« Hold-up à Bruxelles. Les lobbies au coeur de l’Europe »
Député européen et Vice-président de la Commission Parlementaire Agriculture et Commerce International depuis juillet 2009, José Bové vient de boucler son douzième essai : « Hold-up à Bruxelles » publié par La Découverte. Depuis les coulisses du Parlement Européen, le paysan syndicaliste nous livre un témoignage poignant : il met en lumières les forces lobbyistes qui s’exercent dans le berceau même des décisions politiques de l’Europe. A travers 250 pages, José Bové revient sur sa bataille pour l’indépendance des agences de contrôle infiltrées par de puissantes multinationales. Il dénonce ainsi la fâcheuse tendance à breveter toute nouvelle avancée de la connaissance scientifique sous couvert de « l’économie de la connaissance ». Alors que 80 % des européens refusent de consommer des OGM…
Échec et mat
Accuser à tort pour prendre du retard dans l’avancée d’un texte afin de mieux préparer un dossier ou une offensive politique?
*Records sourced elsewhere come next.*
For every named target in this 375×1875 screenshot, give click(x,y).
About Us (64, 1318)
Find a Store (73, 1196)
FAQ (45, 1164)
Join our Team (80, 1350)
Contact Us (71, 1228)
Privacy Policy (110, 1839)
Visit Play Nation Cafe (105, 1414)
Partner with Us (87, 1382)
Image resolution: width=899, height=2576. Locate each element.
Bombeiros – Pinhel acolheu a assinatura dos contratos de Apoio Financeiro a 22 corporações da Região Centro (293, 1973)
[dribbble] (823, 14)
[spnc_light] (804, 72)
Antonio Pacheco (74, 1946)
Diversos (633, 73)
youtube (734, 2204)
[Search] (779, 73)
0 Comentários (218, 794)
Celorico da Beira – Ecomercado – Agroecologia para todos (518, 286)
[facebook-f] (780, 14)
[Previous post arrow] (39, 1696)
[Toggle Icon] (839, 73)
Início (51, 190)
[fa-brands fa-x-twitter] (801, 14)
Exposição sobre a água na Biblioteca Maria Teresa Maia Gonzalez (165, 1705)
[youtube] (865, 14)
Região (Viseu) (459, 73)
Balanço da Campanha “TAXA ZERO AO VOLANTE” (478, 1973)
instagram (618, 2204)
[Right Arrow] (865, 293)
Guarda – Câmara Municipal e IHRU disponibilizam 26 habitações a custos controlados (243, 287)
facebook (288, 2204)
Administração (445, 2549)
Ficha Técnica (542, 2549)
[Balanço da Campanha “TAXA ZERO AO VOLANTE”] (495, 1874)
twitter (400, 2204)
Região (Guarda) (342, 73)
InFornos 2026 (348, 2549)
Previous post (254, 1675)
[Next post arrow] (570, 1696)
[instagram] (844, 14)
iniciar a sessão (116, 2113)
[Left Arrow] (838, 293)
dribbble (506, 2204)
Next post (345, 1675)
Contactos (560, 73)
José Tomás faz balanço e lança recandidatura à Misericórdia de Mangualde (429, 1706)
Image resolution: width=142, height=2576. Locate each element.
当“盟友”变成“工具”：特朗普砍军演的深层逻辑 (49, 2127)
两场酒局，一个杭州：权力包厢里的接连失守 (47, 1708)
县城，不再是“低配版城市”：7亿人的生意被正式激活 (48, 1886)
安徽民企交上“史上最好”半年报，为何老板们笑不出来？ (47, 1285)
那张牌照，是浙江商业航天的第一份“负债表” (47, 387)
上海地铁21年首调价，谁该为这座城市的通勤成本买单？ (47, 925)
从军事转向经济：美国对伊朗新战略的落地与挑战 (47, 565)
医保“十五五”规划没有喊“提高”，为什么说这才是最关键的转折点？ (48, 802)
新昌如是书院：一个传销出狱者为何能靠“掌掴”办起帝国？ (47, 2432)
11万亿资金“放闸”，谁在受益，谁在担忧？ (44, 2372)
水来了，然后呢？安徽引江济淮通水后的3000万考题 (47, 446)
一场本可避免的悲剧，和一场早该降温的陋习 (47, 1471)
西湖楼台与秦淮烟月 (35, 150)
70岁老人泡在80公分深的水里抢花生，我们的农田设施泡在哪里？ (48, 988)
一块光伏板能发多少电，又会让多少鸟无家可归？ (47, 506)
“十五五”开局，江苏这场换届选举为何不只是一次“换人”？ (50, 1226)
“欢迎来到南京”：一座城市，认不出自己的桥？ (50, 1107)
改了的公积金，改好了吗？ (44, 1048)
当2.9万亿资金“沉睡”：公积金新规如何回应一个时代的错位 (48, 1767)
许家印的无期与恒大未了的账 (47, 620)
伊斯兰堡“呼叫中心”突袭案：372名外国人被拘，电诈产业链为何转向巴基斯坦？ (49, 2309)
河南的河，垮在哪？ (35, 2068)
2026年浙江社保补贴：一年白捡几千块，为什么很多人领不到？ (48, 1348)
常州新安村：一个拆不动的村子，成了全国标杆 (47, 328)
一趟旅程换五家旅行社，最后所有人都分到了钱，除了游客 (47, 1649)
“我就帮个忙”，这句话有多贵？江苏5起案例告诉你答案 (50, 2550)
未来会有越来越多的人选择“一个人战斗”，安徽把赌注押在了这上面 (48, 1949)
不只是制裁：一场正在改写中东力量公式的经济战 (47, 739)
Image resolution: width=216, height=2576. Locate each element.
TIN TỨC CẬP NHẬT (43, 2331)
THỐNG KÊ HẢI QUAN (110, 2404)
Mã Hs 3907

Ce serait une stratégie courante, dans les bureaux du Parlement. Stratégie dictée par certaines multinationales, celle du tabac, par exemple. On apprend ainsi comment José Bové et son équipe ont mené leur propre enquête afin d’éclaircir l’étrange démission de John Dalli, commissaire européen chargé de la santé et de la politique des consommateurs. Les mois passent, le parlementaire a du pain sur la planche : réformer la PAC « la plus ancienne et la plus importante politique de la Communauté économique européenne (CEE) devenue l’Union européenne », alors que 20% des aides sont captées par 80% des exploitations. Il nous livre son long combat pour défendre les petits paysans de l’accaparement des terres et des richesses produites, par des firmes agroalimentaires et agrochimiques. Enquêteur au-delà de son champ d’action ? Certainement. Et il l’assume : « c’est l’institution européenne qui est attaquée et j’en suis un garant dans ma circonscription. Plus loin, il estime : sans les parlementaires mobilisés au jour le jour, la démocratie est grignotée ».. Il dénonce également les accords de libre-échange entre l’Europe et les États-Unis en pointant un affaiblissement de la démocratie européenne sur ce dossier brûlant… En plus d’agir dans la transparence, José Bové s’adonne à un travail d’analyse des causes aux effets. Conscient qu’il a affaire à « une armée d’un nouveau genre », formée d’experts des chiffres, des statistiques et des équations au service d’une « économie du bien-être », il se penche sur la carrière de chacun, pour en déduire une logique de pensée, « parce qu’elle oriente et formate les politiques publiques ».
Un Iceberg à Bruxelles ?
Ce livre est passionnant. Non seulement parce qu’il s’agit d’un témoignage au cœur d’une institution qui dessine notre paysage politique, mais aussi parce qu’on y retrouve un homme engagé dans la mission qui lui est confiée, dans un souci permanent de transparence et de démocratie. Cet ouvrage relate une vérité et décrit des concepts que l’on croirait tous droits sortis d’un thriller politico-économique avec des thermes comme revolving doors, équivalence en substance, en passant par la règle de Chatham House et l’économie du bien-être… Et finalement, on découvre un parlement européen aux allures d’iceberg, dont la plus grande partie immergée est secrète… Cela fait froid dans le dos, lorsqu’on réalise que cette institution est censée œuvrer pour la démocratie, la santé, la justice. Heureusement que José Bové, a fait son Hold-Up à Bruxelles. A défaut d’être mieux dirigés, nous sommes au moins plus informés.
« Hold-up à Bruxelles. Les lobbies au coeur de l’Europe ». José Bové, préface de Daniel Cohn-Bendit. Ed La Découverte, février 2014, 17 euros.